Exercise brief >>
Reproduce the whole listing below word for word, including every line in it, but leave out the pictures.
═════ Recorded data
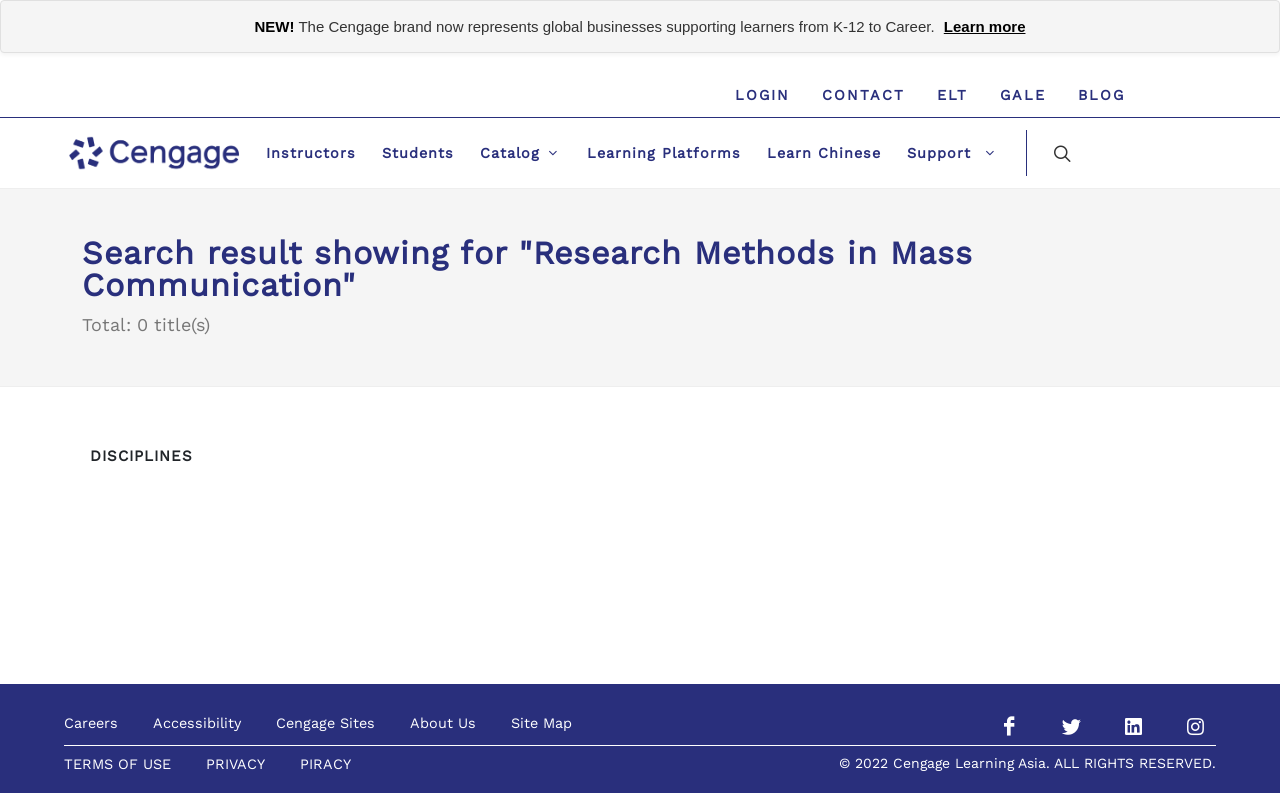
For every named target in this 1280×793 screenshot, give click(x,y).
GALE (1023, 95)
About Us (443, 723)
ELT (952, 95)
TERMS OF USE (117, 764)
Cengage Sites (325, 723)
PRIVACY (235, 764)
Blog (1101, 95)
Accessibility (197, 723)
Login (762, 95)
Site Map (541, 723)
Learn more (985, 26)
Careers (91, 723)
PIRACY (325, 764)
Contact (863, 95)
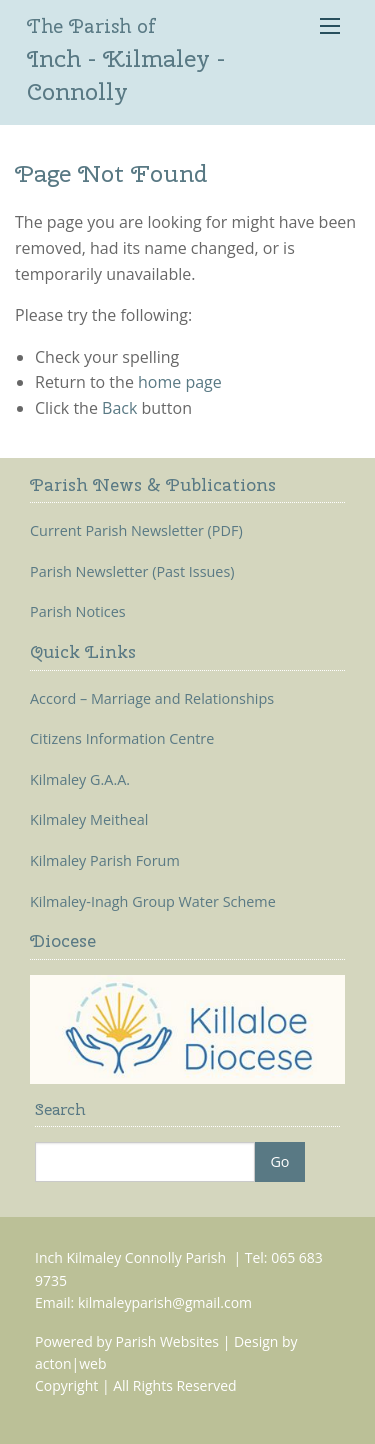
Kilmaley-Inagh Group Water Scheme (153, 902)
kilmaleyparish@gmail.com (165, 1302)
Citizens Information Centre (122, 739)
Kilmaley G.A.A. (80, 780)
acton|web (70, 1363)
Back (119, 408)
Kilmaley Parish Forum (105, 861)
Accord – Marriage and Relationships (152, 699)
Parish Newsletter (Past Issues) (132, 572)
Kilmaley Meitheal (89, 820)
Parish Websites (167, 1341)
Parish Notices (78, 612)
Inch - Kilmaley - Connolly (126, 60)
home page (180, 382)
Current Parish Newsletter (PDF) (136, 531)
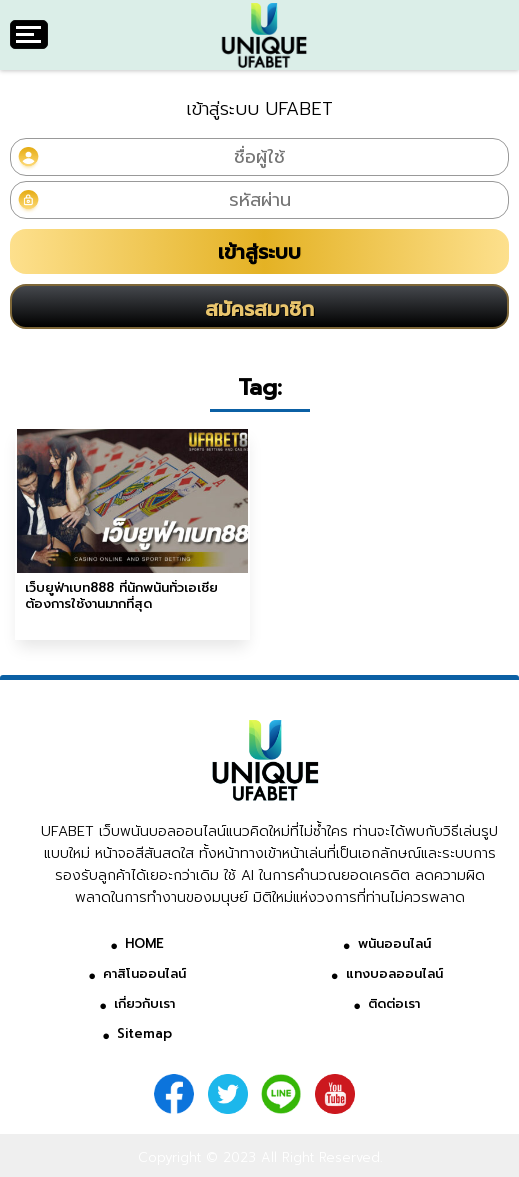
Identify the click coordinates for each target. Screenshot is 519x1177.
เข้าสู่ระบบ (259, 252)
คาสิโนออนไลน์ (144, 973)
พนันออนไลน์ (394, 943)
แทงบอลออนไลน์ (394, 973)
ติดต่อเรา (394, 1003)
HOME (144, 943)
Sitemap (144, 1033)
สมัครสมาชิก (259, 309)
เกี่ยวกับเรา (144, 1003)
══════════
Task output >>
For every named target in this 1280×793 screenshot, give click(x,y).
GALE (1023, 95)
About Us (443, 723)
ELT (952, 95)
TERMS OF USE (117, 764)
Cengage Sites (325, 723)
PRIVACY (235, 764)
Blog (1101, 95)
Accessibility (197, 723)
Login (762, 95)
Site Map (541, 723)
Learn more (985, 26)
Careers (91, 723)
PIRACY (325, 764)
Contact (863, 95)
Kilmaley-Inagh Group Water Scheme (153, 902)
kilmaleyparish@gmail.com (165, 1302)
Citizens Information Centre (122, 739)
Kilmaley G.A.A. (80, 780)
acton|web (70, 1363)
Back (119, 408)
Kilmaley Parish Forum (105, 861)
Accord – Marriage and Relationships (152, 699)
Parish Newsletter (Past Issues) (132, 572)
Kilmaley Meitheal (89, 820)
Parish Websites (167, 1341)
Parish Notices (78, 612)
Inch - Kilmaley - Connolly (126, 60)
home page (180, 382)
Current Parish Newsletter (PDF) (136, 531)
Identify the click coordinates for each target. Screenshot is 519x1177.
เข้าสู่ระบบ (259, 252)
คาสิโนออนไลน์ (144, 973)
พนันออนไลน์ (394, 943)
แทงบอลออนไลน์ (394, 973)
ติดต่อเรา (394, 1003)
HOME (144, 943)
Sitemap (144, 1033)
สมัครสมาชิก (259, 309)
เกี่ยวกับเรา (144, 1003)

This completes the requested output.